§ **What is asked**
In the part of the data that opens with the line containing "The height and width of the screenshot is (896, 1317)." and closes with the line containing "Action: pyautogui.click(x=799, y=338)", change "Instruction" to "Command" and keep everything else as it is. Return only those lines.

§ **Extracted records**
☆ ☆ ☆ ☆ ☆

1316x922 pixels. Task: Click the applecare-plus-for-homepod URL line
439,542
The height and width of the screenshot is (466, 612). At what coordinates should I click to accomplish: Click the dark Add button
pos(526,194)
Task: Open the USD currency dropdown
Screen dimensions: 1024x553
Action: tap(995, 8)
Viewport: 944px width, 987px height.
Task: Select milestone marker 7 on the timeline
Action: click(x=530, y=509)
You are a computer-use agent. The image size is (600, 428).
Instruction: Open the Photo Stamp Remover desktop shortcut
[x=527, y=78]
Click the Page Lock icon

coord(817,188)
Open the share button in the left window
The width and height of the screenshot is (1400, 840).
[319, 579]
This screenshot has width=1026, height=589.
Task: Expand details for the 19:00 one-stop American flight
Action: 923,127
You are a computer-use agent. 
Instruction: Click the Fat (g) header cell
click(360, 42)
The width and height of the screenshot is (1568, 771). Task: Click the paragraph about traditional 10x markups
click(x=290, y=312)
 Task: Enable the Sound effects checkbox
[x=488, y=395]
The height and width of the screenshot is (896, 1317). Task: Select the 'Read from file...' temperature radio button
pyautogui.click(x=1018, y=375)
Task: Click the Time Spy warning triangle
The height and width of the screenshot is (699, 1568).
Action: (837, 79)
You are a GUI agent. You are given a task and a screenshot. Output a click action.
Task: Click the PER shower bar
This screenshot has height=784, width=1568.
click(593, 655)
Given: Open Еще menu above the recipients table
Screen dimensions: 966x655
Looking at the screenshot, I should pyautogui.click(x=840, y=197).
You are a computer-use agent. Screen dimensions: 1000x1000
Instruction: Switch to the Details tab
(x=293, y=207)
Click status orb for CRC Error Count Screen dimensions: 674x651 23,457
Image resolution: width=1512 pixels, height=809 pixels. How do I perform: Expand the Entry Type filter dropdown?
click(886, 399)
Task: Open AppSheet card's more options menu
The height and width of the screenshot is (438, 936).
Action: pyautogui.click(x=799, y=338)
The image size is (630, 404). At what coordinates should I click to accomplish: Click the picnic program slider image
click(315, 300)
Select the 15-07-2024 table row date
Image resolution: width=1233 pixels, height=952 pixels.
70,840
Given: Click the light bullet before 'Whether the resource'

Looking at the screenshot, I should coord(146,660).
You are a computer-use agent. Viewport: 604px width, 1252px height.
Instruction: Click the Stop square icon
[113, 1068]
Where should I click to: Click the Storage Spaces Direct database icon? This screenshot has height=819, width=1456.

☆ ☆ ☆ ☆ ☆

§ **Written answer**
The height and width of the screenshot is (896, 1317). Task: Select the 'Read from file...' temperature radio button
pyautogui.click(x=1018, y=375)
Task: Click the Time Spy warning triangle
The height and width of the screenshot is (699, 1568).
Action: (837, 79)
You are a GUI agent. You are given a task and a screenshot. Output a click action.
Task: Click the PER shower bar
This screenshot has height=784, width=1568.
click(593, 655)
Given: Open Еще menu above the recipients table
Screen dimensions: 966x655
Looking at the screenshot, I should pyautogui.click(x=840, y=197).
You are a computer-use agent. Screen dimensions: 1000x1000
Command: Switch to the Details tab
(x=293, y=207)
Click status orb for CRC Error Count Screen dimensions: 674x651 23,457
Image resolution: width=1512 pixels, height=809 pixels. How do I perform: Expand the Entry Type filter dropdown?
click(886, 399)
Task: Open AppSheet card's more options menu
The height and width of the screenshot is (438, 936).
Action: pyautogui.click(x=799, y=338)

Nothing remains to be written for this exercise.